Selenium levels are frequently low in the soils of some regions and in certain Western diets. There appears to be problems associated with selenium deficiency; however, no clearly defined selenium deficiency syndrome has been accepted, although several theories postulate such a syndrome and evidence to support them seems to be mounting. Given selenium’s many important functions and uses, its deficiency may generate increases in many of the disease states that it can prevent and treat. With selenium deficiency, there may be increased risk and rates of certain cancers, cardiovascular disease, hypertension, strokes, myocardial infarction, and kidney disease-all heavyweights along death row. Other problems possibly associated with selenium deficiency include eczema, psoriasis, rheumatoid arthritis, cataracts, cervical dysplasia, alcoholism, and infections. As I have discussed, low soil selenium is related to higher cancer rates, and Keshan disease is likely a direct result of selenium deficiency.
Selenium deficiency is more common, of course, in areas of low soil selenium and also in infants fed cow’s milk instead of breast milk. Selenium absorption may be reduced with aging; in addition, older people often consume less selenium-containing fresh and whole foods.
Cataracts have been shown to contain only about one-sixth as much selenium as a normal lens; research is needed to determine whether this is a cause or a result of the cataract. Many books describe more rapid aging and decreased tissue elasticity with selenium deficiency, but this has not been confirmed with solid evidence. Many other metals, including cadmium, arsenic, silver, copper, and mercury, are thought to be more toxic in the presence of selenium deficiency.
We need to find better ways to evaluate body levels of selenium. Blood levels are not easy to evaluate, as they are low and much of selenium is stored. Hair analysis is not very reliable for selenium. Until we find reasonably priced testing methods that correlate accurately with tissue levels and health status, it is wise to take additional selenium as outlined here, unless one lives in a selenium-rich area.

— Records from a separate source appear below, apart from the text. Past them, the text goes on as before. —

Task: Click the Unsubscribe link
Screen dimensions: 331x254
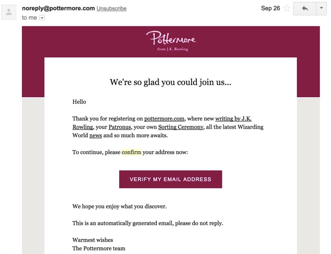Action: click(112, 9)
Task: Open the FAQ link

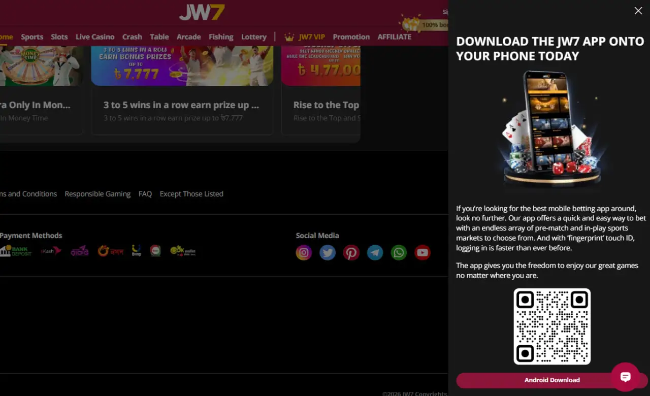Action: pos(145,193)
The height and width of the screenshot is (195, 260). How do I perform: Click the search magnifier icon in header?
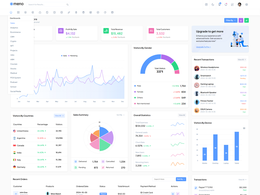pos(67,5)
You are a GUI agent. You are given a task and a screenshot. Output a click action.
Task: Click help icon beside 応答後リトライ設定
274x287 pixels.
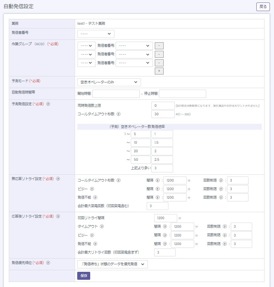[58, 216]
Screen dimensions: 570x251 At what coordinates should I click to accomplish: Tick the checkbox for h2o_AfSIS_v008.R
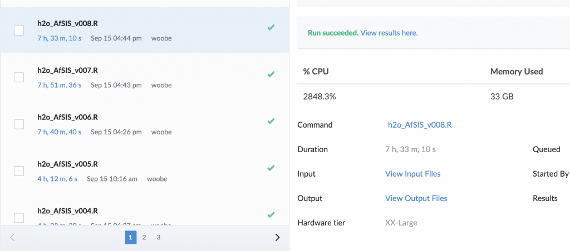coord(19,31)
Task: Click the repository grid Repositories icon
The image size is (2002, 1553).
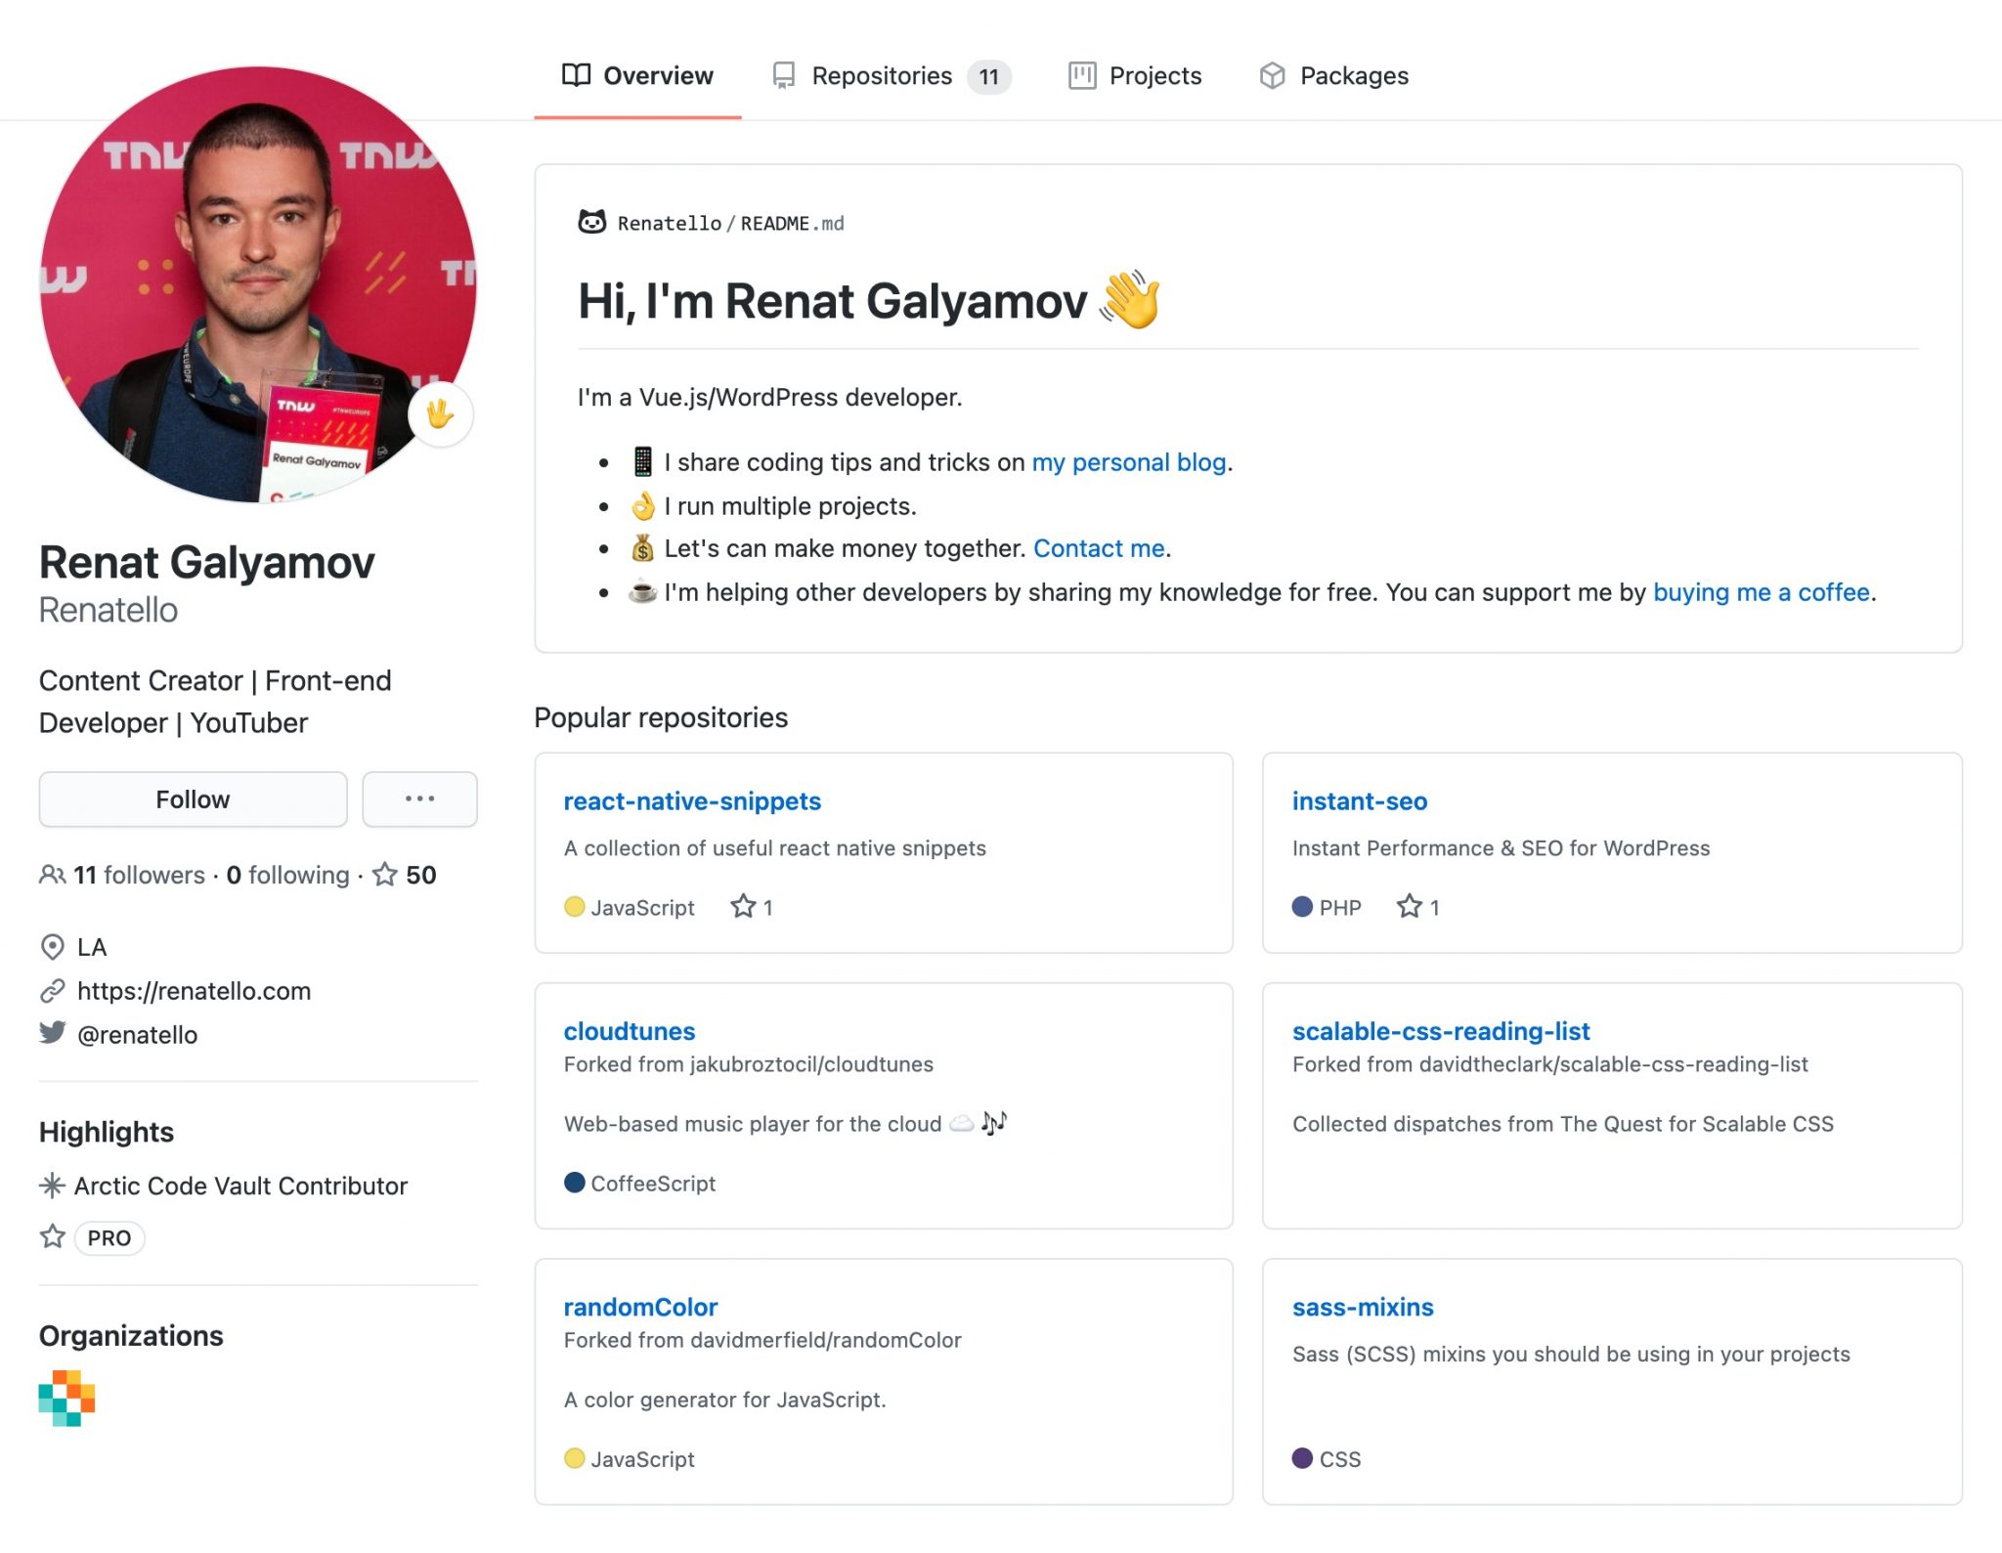Action: (x=782, y=73)
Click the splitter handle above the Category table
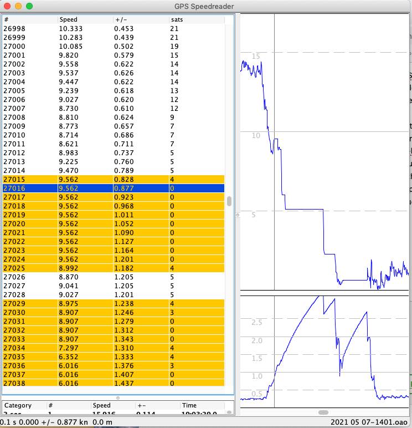 [117, 398]
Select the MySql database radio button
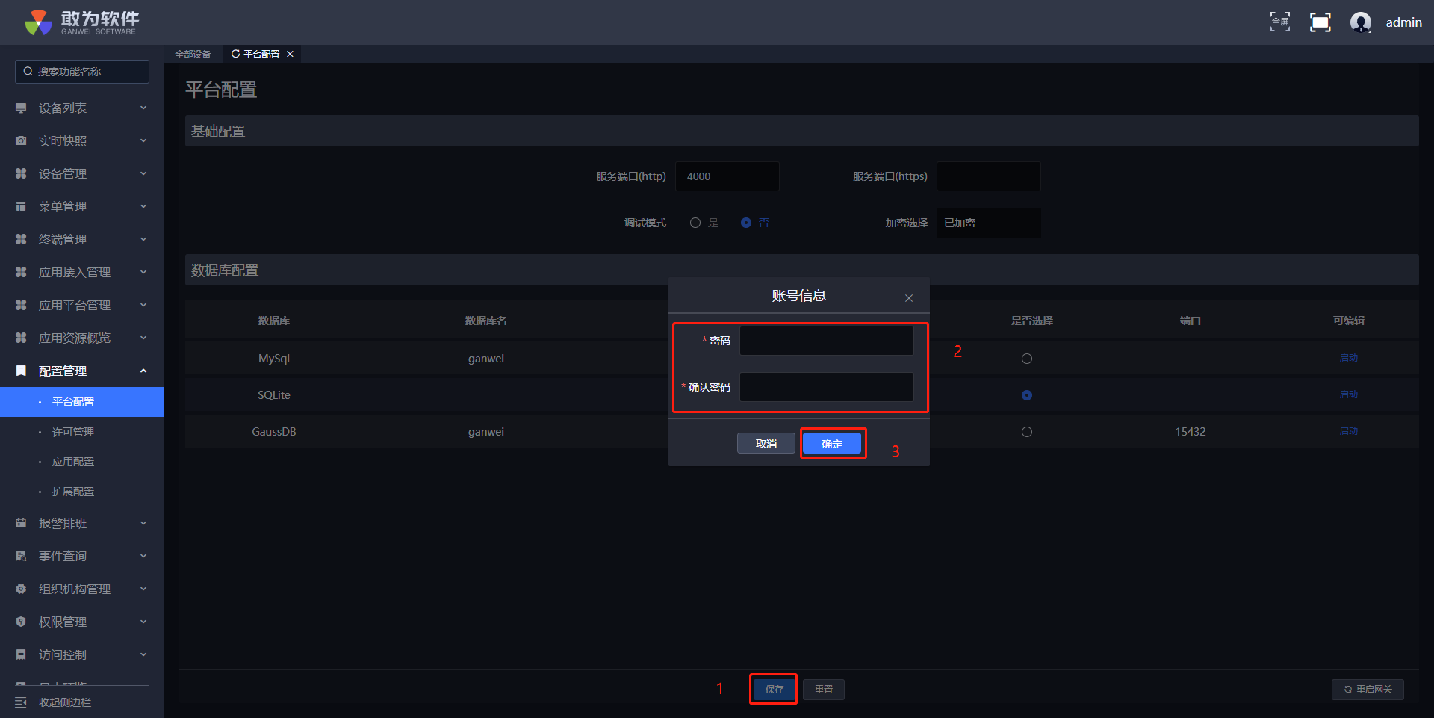Viewport: 1434px width, 718px height. (1026, 359)
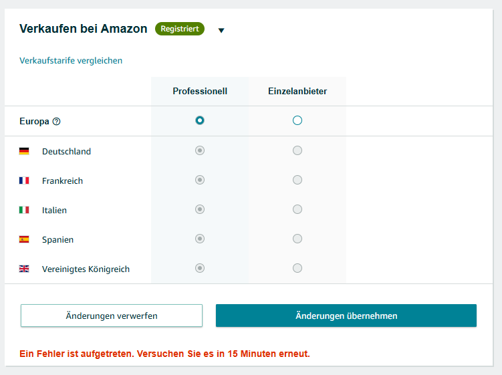Click Änderungen verwerfen button
Viewport: 502px width, 375px height.
tap(112, 316)
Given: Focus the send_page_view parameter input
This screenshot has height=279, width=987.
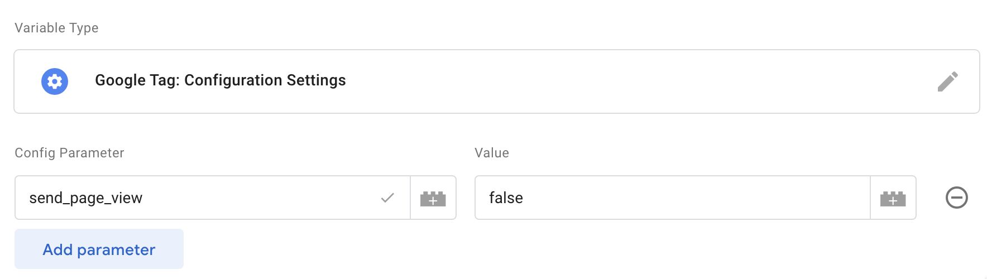Looking at the screenshot, I should 213,198.
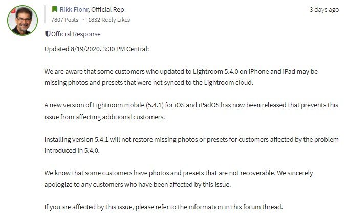
Task: Click the "(5.4.1)" version text
Action: (155, 105)
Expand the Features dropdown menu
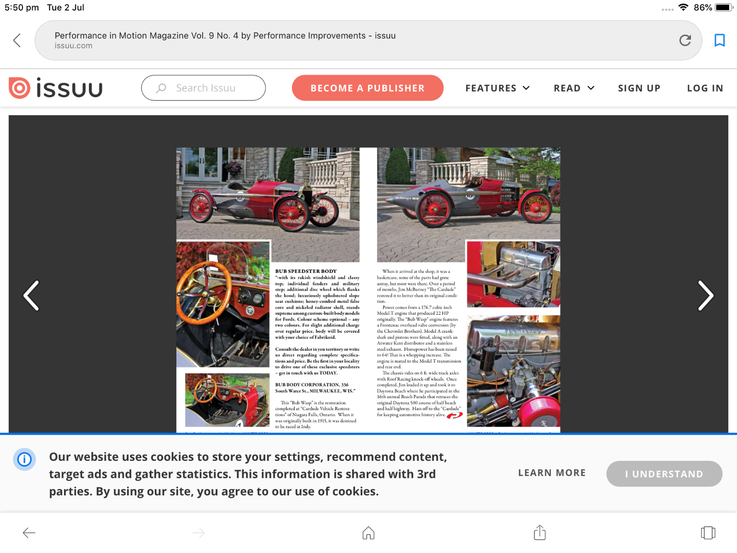Image resolution: width=737 pixels, height=553 pixels. 497,88
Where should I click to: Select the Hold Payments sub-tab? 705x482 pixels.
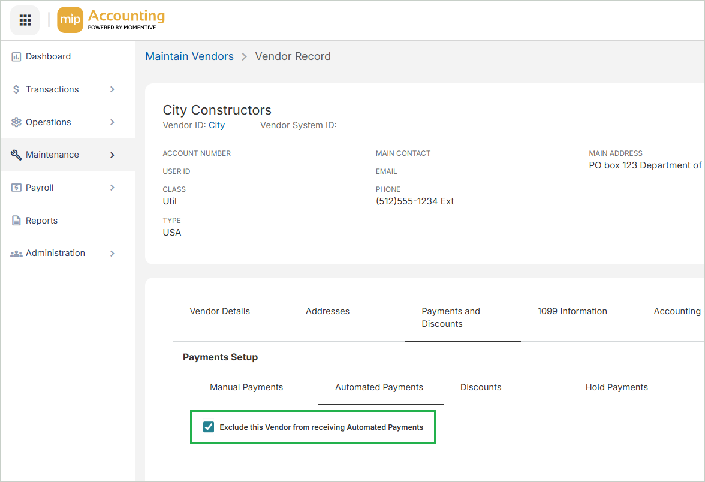coord(616,387)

Requirements: Like many of the trace minerals, there is no specific RDA for selenium. The usual suggested intake is between 50 and 200 mcg., which is also the range provided by the average diet of wholesome foods and water. Selenium is increasingly available in vitamin-mineral supplements and is part of all nutritional antioxidant formulae.
The conservative safe amount of selenium is between 100-200 mcg. per day for adults and about 30-150 mcg. per day for children, depending on age. Men may need more selenium, especially when sexually active. I usually suggest no more than 200-400 mcg. per day in supplemental form, though some people do take more. Studies have used 1 mg. per day for extended periods without any adverse effects. It is likely that we need more than 100 mcg. daily to support some of selenium’s functions, such as its antioxidant, anticarcinogenic, and immunostimulating effects, though further research is needed to confirm this.
Some of these functions may be best performed with the help of vitamin E; the antioxidant effects of selenium and E are synergistic. There is also a concern that vitamin C may inactivate selenium in the stomach or small intestine. This is not the case with organic selenium, selenocysteine or selenomethione, but it seems that vitamin C combines with sodium selenite and may make the selenium formed by this interaction less absorbable and possibly more toxic. So for improved function, it is wise to take selenium in the absence of vitamin C and along with vitamin E.